» SELECTED EXCERPT
* START *
In 2016 alone, several states, including California, Maryland, Massachusetts and New York, implemented new pay equity legislation that imposes stricter standards on employers. These come with severe consequences for noncompliance. For example, the New York legislature amended the state Labor Law, effective 2016, to bar employers from prohibiting employees from discussing, disclosing, or asking about their compensation. This pay transparency provision (designed to facilitate employees’ sharing of pay data and to enhance the likelihood that pay disparities are discovered in the regular course of employee interactions and cannot be kept hidden by the employer) is comparable to newly added features of the fair pay laws in many other states. The New York Labor Law amendments also significantly increase available liquidated damages, to three times the amount of wages due.

A significant feature of much of the new pay equity legislation is the creation of broader comparisons among employees. For example, under the federal Equal Pay Act, an employee pursuing a claim of gender-based unequal pay must demonstrate that she performs work that is equal in skill, responsibility and effort to the work performed under similar conditions by one or more male comparators. Under the newly enacted California and Massachusetts laws, however, the employee must show only that her job duties are “substantially similar” to those of a male comparator. The recently enacted Oregon Equal Pay Act of 2017 likewise requires the employee to show that her job duties are “substantially similar” to those of a male comparator. Although the New York Labor Law was amended, effective in 2016, to create stricter pay equity requirements, its terms continue to use the “equal work” language used in the federal Equal Pay Act, not adopting the new, broader standards of the California and Massachusetts equal pay laws.
* END *
» CHALLENGES
**1.** Extract from the pay equity passage the stretch that begins at the words "In 2016 alone, several" and stops after "of wages due.".
**2.** List every state the pay equity passage names.
**3.** In the pay equity passage, what is the purpose of New York's rule barring employers from prohibiting employees from discussing, disclosing, or asking about their pay?

» GIVEN RECORDS
* START *
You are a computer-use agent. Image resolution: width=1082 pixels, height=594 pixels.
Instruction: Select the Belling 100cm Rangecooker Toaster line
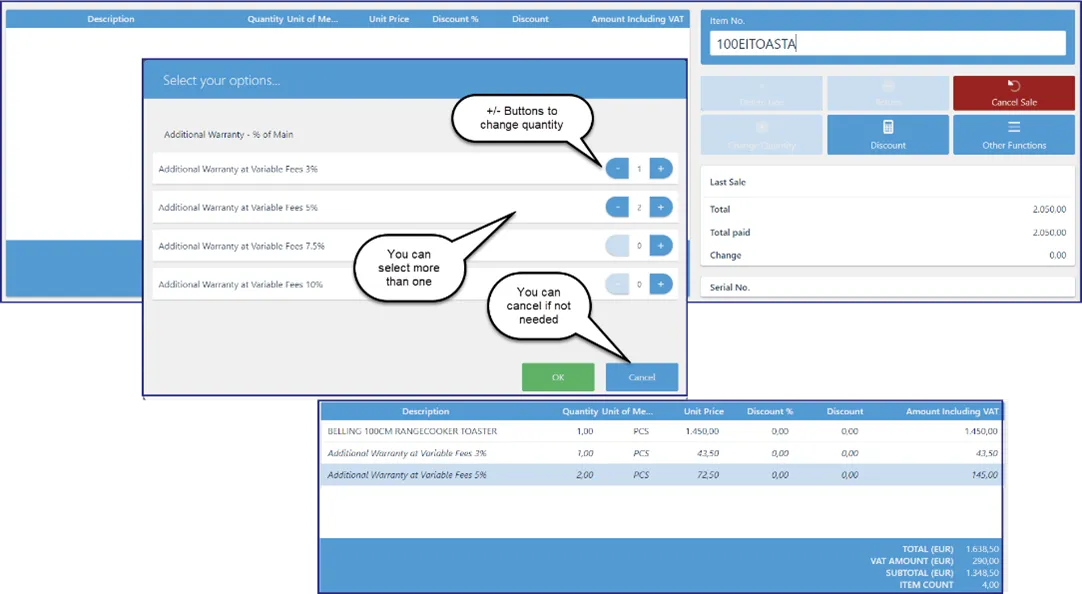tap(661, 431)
* END *
* START *
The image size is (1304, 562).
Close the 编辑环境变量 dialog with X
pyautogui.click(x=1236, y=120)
* END *
* START *
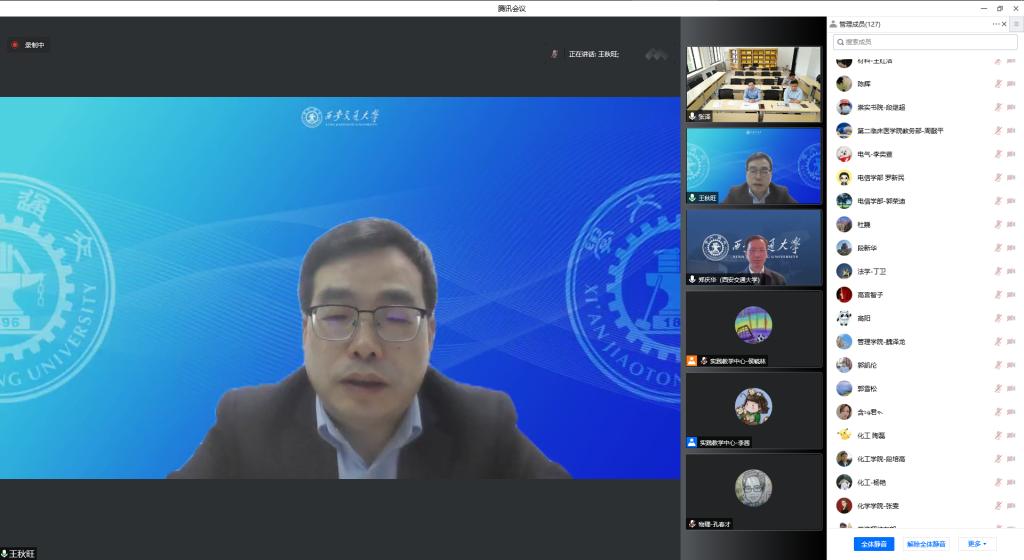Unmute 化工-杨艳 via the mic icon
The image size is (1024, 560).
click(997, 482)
* END *
» TASK ANSWERS
**1.**
In 2016 alone, several states, including California, Maryland, Massachusetts and New York, implemented new pay equity legislation that imposes stricter standards on employers. These come with severe consequences for noncompliance. For example, the New York legislature amended the state Labor Law, effective 2016, to bar employers from prohibiting employees from discussing, disclosing, or asking about their compensation. This pay transparency provision (designed to facilitate employees’ sharing of pay data and to enhance the likelihood that pay disparities are discovered in the regular course of employee interactions and cannot be kept hidden by the employer) is comparable to newly added features of the fair pay laws in many other states. The New York Labor Law amendments also significantly increase available liquidated damages, to three times the amount of wages due.

**2.** California, Maryland, Massachusetts, New York, Oregon

**3.** The pay transparency provision is meant to make it easier for employees to share pay data. It also makes it more likely that pay disparities come to light through ordinary interactions among employees, so the employer cannot keep them hidden.